A vitória de Macron será mais difícil do que em 2017. Parte da esquerda terá dificuldade em seguir o apelo, se o houver, de votar em Macron na segunda volta. Para isso contribuíram as opções políticas de Macron, mas também a fraqueza do centro-esquerda . Mélenchon, líder da França Insubmissa, assume-se como um populista de esquerda e contribuiu para a diabolização de Macron.
No momento em que o Parlamento português votava contra o orçamento, estava a ler Dora Bruder, de Patrick Modiano, reconstrução nos traços do presente da memória perdida de uma jovem francesa judia enviada, como milhares, pelos colaboracionistas para o campo de Drancy e de lá para o extermínio em Auschwitz. Enquanto lia, pensava que o grande beneficiado da dissolução do parlamento seria o Chega, partido que alimenta o mesmo ódio e desejo de revanche contra os oriundos das colónias portuguesas e propaga a mesma retórica racista sobre o passado imperial.
Chega, partido que alimenta o mesmo ódio e desejo de revanche contra os oriundos das colónias portuguesas e propaga a mesma retórica racista sobre o passado imperial.

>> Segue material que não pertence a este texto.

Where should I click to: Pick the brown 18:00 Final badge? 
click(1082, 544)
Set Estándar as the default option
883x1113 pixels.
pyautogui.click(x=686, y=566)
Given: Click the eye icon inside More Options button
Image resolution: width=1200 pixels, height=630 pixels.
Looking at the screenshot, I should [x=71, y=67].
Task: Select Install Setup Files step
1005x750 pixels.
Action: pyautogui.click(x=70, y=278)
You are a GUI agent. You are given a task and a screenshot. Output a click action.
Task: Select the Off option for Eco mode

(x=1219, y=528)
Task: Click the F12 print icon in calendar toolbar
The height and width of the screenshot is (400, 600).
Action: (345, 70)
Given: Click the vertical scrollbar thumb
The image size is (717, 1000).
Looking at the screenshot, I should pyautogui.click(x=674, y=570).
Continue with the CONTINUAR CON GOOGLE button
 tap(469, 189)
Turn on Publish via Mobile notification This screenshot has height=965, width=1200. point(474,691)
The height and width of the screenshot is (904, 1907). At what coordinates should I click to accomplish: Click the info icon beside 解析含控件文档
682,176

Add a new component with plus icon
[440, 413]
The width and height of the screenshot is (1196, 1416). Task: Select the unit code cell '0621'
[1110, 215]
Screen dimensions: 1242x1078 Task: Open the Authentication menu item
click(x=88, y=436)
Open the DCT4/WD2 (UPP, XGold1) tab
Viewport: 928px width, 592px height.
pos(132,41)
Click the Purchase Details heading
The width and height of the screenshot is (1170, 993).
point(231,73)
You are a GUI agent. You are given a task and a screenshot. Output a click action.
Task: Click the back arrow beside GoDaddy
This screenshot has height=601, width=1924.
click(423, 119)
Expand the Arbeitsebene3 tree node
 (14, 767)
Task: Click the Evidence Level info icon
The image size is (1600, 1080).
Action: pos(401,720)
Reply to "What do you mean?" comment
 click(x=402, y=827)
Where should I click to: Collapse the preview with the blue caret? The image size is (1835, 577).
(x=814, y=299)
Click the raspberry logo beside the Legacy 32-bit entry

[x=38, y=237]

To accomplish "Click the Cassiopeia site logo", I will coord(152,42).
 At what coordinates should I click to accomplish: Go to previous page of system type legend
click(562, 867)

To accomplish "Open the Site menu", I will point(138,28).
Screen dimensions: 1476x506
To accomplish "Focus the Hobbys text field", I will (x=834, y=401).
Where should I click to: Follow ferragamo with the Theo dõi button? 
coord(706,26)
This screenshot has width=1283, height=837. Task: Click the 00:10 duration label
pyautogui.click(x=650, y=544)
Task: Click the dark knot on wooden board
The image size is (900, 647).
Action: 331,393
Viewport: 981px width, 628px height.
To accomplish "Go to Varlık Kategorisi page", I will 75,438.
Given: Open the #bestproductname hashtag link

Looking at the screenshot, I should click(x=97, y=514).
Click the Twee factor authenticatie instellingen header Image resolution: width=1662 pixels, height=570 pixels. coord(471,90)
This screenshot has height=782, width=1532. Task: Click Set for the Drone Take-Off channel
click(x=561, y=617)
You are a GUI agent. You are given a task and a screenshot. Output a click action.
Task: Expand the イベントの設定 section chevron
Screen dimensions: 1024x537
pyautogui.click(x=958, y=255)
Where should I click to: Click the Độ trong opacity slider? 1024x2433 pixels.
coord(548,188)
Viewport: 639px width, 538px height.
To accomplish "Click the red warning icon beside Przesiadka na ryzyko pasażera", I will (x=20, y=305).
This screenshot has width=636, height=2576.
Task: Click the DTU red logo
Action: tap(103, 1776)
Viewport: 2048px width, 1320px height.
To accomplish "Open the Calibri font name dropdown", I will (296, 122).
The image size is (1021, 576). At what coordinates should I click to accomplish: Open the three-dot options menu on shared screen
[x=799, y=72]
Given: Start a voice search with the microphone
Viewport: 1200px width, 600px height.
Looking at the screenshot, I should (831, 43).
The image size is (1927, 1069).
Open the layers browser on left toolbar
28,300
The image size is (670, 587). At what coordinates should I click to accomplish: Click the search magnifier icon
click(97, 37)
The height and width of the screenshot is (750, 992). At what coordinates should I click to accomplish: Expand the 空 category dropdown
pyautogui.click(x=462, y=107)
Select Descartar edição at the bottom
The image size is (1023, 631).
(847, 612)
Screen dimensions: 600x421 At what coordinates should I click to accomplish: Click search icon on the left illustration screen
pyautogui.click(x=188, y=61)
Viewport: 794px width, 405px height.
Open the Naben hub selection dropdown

O que devemos aprender com a França é que o triunfo da democracia sobre o populismo exige alternativas políticas reais, mas também a desconstrução do discurso racista colonial. Para Portugal, essa conclusão não é displicente numa altura em que se quer colocar uma pedra no debate sobre o colonialismo e a guerra com que a ditadura o quis perpetuar.